2. Lemahnya Pengawasan Akibat Ketidaktahuan
Seorang pemimpin harus memahami detail tata kelola, atau setidaknya mengerti bagaimana sistem bekerja. Pemimpin yang tidak paham regulasi, tidak mengerti alur anggaran, atau buta terhadap manajemen risiko, tidak akan mampu mengawasi bawahannya.

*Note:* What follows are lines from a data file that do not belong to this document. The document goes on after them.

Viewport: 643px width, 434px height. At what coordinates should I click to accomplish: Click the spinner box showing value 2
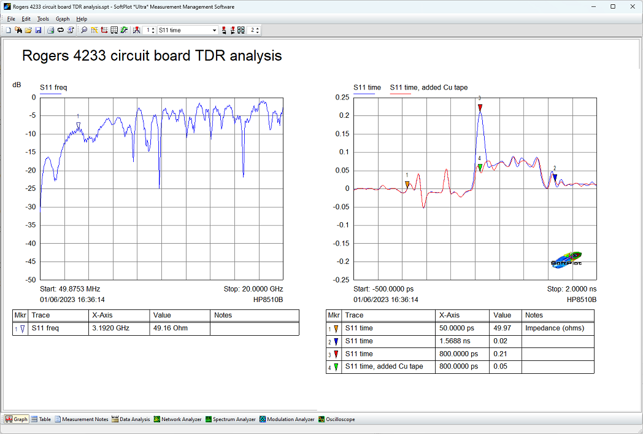pyautogui.click(x=255, y=30)
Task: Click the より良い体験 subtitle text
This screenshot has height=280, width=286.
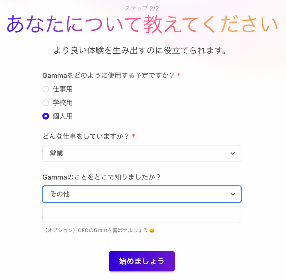Action: coord(140,51)
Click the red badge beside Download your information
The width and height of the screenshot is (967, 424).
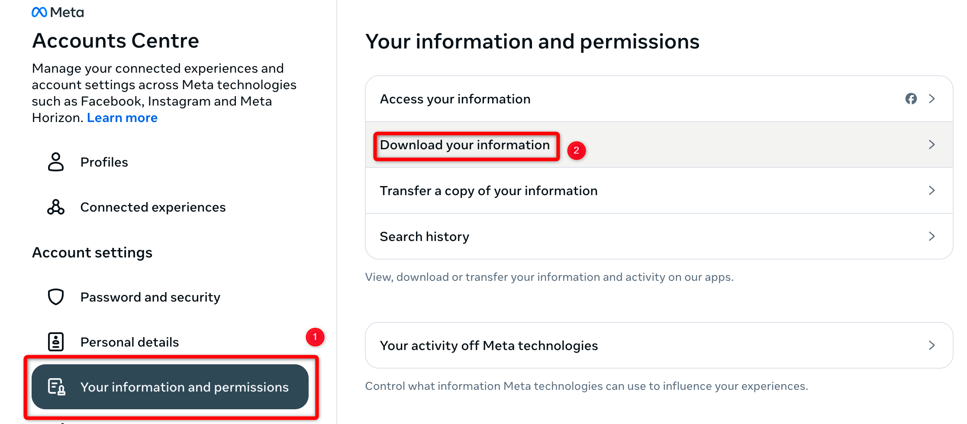pos(577,150)
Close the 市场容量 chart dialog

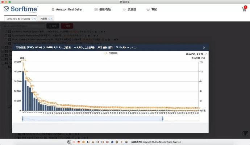[204, 47]
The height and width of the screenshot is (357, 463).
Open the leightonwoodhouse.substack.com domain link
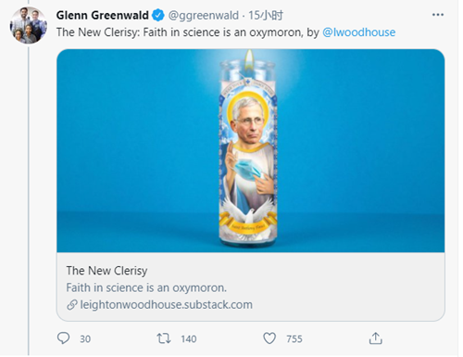pos(167,305)
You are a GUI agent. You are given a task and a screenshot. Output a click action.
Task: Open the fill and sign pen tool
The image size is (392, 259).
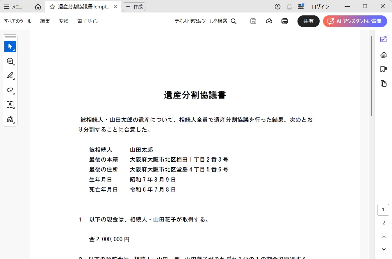coord(10,119)
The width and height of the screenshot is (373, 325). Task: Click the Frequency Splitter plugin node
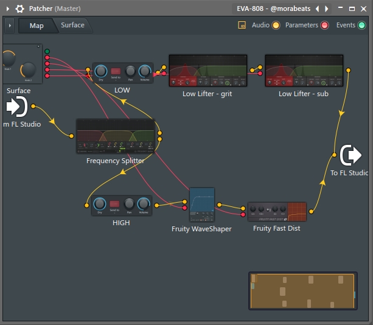[x=115, y=136]
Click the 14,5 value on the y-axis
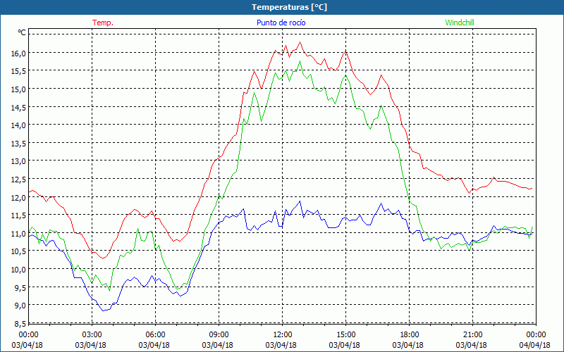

Koruptor memanfaatkan celah ketidaktahuan pemimpin ini. Mereka bisa dengan mudah memanipulasi laporan, menggelembungkan anggaran (mark-up), atau membuat proyek fiktif karena mereka tahu pemimpinnya tidak memiliki kapasitas untuk mendeteksi kecurangan tersebut (“asal bapak senang, tanda tangan aman”).
Dalam konteks ini, pemimpin tersebut mungkin tidak mencuri uang sepeser pun, tetapi “kebodohan”-nya membiarkan uang negara dirampok di depan matanya sendiri.
3. Kebijakan Tanpa Basis Data (Policy by Instinct)
Kepemimpinan yang cerdas berbasis pada data dan sains (evidence-based policy). Sebaliknya, pemimpin yang inkompeten cenderung mengambil keputusan berdasarkan emosi, intuisi yang salah, atau bisikan para pembisik di sekelilingnya.
Proyek-proyek “mercusuar” yang tidak masuk akal sering kali lahir dari sini. Proyek yang dipaksakan tanpa studi kelayakan yang benar adalah lahan basah bagi korupsi mulai dari pembebasan lahan, penunjukan kontraktor, hingga spesifikasi yang dikurangi. Korupsi merajalela karena kebijakan publik tidak lagi berorientasi pada kemaslahatan rakyat, melainkan pada “proyek bancakan”.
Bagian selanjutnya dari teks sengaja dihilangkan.